Production LLM apps need more than a fast model: they need an inference routing layer that can choose where each request should run as engines, capacity, latency, and geography cost change. This talk shares a generalized Inference Load Balancer (ILB) proxy/controller architecture. A low-latency proxy applies routing weights and request-path signals, while a controller computes source-cluster-to-engine weights from demand, capacity/performance profiles, replica state, and geography cost. We will cover the practical debugging patterns AI engineers need: reading engine signals, explaining why a request went to one backend instead of another, handling retries and load shedding, and keeping routing behavior observable without exposing OpenAI-specific internals or non-public metrics. Speakers: Qianru Lao — OpenAI; Lu Zhang — OpenAI.

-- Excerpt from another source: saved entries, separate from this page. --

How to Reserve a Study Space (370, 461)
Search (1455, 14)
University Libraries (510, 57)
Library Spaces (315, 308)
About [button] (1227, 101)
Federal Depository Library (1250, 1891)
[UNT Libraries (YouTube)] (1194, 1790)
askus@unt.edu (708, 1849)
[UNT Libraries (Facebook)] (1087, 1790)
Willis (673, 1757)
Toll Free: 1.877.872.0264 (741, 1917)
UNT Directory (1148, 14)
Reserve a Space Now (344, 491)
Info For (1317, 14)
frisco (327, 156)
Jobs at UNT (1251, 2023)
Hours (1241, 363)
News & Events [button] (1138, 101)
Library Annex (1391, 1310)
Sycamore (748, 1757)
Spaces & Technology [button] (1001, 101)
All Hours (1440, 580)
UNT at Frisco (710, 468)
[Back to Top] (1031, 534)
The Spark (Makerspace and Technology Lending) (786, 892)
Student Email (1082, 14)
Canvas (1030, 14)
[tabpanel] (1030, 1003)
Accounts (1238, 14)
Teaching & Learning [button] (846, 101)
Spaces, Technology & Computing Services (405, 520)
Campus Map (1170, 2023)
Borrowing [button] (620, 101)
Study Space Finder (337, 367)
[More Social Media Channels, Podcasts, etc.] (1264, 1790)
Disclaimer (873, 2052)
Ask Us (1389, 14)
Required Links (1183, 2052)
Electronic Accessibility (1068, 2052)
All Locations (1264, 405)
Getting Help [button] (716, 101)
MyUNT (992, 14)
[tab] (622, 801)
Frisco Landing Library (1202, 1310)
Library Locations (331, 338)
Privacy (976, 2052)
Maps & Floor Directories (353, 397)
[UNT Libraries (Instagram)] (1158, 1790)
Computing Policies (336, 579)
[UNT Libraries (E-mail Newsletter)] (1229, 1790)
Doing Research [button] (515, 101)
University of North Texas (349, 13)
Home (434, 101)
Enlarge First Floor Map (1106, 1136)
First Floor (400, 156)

Inference sessions at AI Engineer World's Fair 2026 in San Francisco.
Thursday, July 2, 2026
11:10 AM - 11:30 AM·20m
Track 9 · Room 2016
Capacity: 250 attendees
Sign in to add this talk to your schedule.

Qianru Lao
Member of Technical Staff, Inference
OpenAI
Qianru Lao is a Member of Technical Staff on the Inference team at OpenAI, where she works on infrastructure for large-scale model serving. Previously, she contributed to the open-source Delta Lake project at Databricks and worked on distributed storage systems at Alibaba Cloud and infrastructure tooling at Google. She holds degrees in Computational Science and Engineering from Harvard and Computer Science from Sun Yat-sen University.

Lu Zhang
Member of Technical Staff
OpenAI
Lu Zhang is an engineer at OpenAI focused on large-scale AI infrastructure. He currently works on inference systems and previously helped build and operate GPU clusters on OpenAI's Fleet team. His interests span Kubernetes, cloud-native platforms, distributed systems, reliability engineering, and machine learning infrastructure. He is passionate about scaling infrastructure for AI workloads and enabling reliable, efficient operation of GPU-accelerated clusters in production.